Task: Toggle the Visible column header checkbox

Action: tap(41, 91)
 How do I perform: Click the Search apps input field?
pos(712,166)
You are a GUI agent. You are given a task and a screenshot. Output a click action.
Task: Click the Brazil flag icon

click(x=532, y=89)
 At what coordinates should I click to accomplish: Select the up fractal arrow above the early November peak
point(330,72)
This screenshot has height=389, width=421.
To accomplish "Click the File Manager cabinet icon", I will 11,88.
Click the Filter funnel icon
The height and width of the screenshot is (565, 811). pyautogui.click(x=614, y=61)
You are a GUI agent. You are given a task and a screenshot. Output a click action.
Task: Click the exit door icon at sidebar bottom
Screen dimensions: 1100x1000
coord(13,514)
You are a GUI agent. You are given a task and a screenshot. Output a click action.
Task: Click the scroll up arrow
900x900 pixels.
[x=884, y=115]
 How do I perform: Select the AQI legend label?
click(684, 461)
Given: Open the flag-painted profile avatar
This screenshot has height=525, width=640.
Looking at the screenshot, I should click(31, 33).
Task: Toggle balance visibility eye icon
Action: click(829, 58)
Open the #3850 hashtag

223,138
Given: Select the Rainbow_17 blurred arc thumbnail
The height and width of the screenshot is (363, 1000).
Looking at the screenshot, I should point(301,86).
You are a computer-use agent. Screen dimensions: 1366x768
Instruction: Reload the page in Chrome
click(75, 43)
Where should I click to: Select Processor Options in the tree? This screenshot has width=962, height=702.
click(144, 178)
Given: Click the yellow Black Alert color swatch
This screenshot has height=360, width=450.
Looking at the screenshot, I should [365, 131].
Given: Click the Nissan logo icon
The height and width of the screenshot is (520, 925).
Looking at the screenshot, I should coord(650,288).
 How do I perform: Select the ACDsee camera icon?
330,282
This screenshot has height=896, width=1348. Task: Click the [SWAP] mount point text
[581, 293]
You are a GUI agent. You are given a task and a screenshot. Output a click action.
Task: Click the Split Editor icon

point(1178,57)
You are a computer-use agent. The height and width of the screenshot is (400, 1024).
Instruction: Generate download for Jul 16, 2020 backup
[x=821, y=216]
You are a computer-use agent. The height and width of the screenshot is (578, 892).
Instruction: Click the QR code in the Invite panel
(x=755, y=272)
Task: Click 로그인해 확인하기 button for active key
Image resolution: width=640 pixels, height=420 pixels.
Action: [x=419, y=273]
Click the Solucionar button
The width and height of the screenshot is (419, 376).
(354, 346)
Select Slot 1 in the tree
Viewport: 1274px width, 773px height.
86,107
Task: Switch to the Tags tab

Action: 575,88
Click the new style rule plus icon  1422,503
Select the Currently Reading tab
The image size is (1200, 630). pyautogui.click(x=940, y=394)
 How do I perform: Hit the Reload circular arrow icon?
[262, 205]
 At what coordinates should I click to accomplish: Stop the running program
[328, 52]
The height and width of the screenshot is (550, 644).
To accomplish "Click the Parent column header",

### [Activity]
Starting at the top of the listing above, write out every line exactly as it appears.

### [Response box]
Task: Toggle the Visible column header checkbox

Action: tap(41, 91)
 How do I perform: Click the Search apps input field?
pos(712,166)
You are a GUI agent. You are given a task and a screenshot. Output a click action.
Task: Click the Brazil flag icon

click(x=532, y=89)
 At what coordinates should I click to accomplish: Select the up fractal arrow above the early November peak
point(330,72)
This screenshot has height=389, width=421.
To accomplish "Click the File Manager cabinet icon", I will 11,88.
Click the Filter funnel icon
The height and width of the screenshot is (565, 811). pyautogui.click(x=614, y=61)
You are a GUI agent. You are given a task and a screenshot. Output a click action.
Task: Click the exit door icon at sidebar bottom
Screen dimensions: 1100x1000
coord(13,514)
You are a GUI agent. You are given a task and a screenshot. Output a click action.
Task: Click the scroll up arrow
900x900 pixels.
[x=884, y=115]
 How do I perform: Select the AQI legend label?
click(684, 461)
Given: Open the flag-painted profile avatar
This screenshot has height=525, width=640.
Looking at the screenshot, I should click(31, 33).
Task: Toggle balance visibility eye icon
Action: click(829, 58)
Open the #3850 hashtag

223,138
Given: Select the Rainbow_17 blurred arc thumbnail
The height and width of the screenshot is (363, 1000).
Looking at the screenshot, I should point(301,86).
You are a computer-use agent. Screen dimensions: 1366x768
Instruction: Reload the page in Chrome
click(75, 43)
Where should I click to: Select Processor Options in the tree? This screenshot has width=962, height=702.
click(144, 178)
Given: Click the yellow Black Alert color swatch
This screenshot has height=360, width=450.
Looking at the screenshot, I should [365, 131].
Given: Click the Nissan logo icon
The height and width of the screenshot is (520, 925).
Looking at the screenshot, I should coord(650,288).
 How do I perform: Select the ACDsee camera icon?
330,282
This screenshot has height=896, width=1348. Task: Click the [SWAP] mount point text
[581, 293]
You are a GUI agent. You are given a task and a screenshot. Output a click action.
Task: Click the Split Editor icon

point(1178,57)
You are a computer-use agent. The height and width of the screenshot is (400, 1024).
Instruction: Generate download for Jul 16, 2020 backup
[x=821, y=216]
You are a computer-use agent. The height and width of the screenshot is (578, 892).
Instruction: Click the QR code in the Invite panel
(x=755, y=272)
Task: Click 로그인해 확인하기 button for active key
Image resolution: width=640 pixels, height=420 pixels.
Action: [x=419, y=273]
Click the Solucionar button
The width and height of the screenshot is (419, 376).
(354, 346)
Select Slot 1 in the tree
Viewport: 1274px width, 773px height.
86,107
Task: Switch to the Tags tab

Action: 575,88
Click the new style rule plus icon  1422,503
Select the Currently Reading tab
The image size is (1200, 630). pyautogui.click(x=940, y=394)
 How do I perform: Hit the Reload circular arrow icon?
[262, 205]
 At what coordinates should I click to accomplish: Stop the running program
[328, 52]
The height and width of the screenshot is (550, 644).
To accomplish "Click the Parent column header",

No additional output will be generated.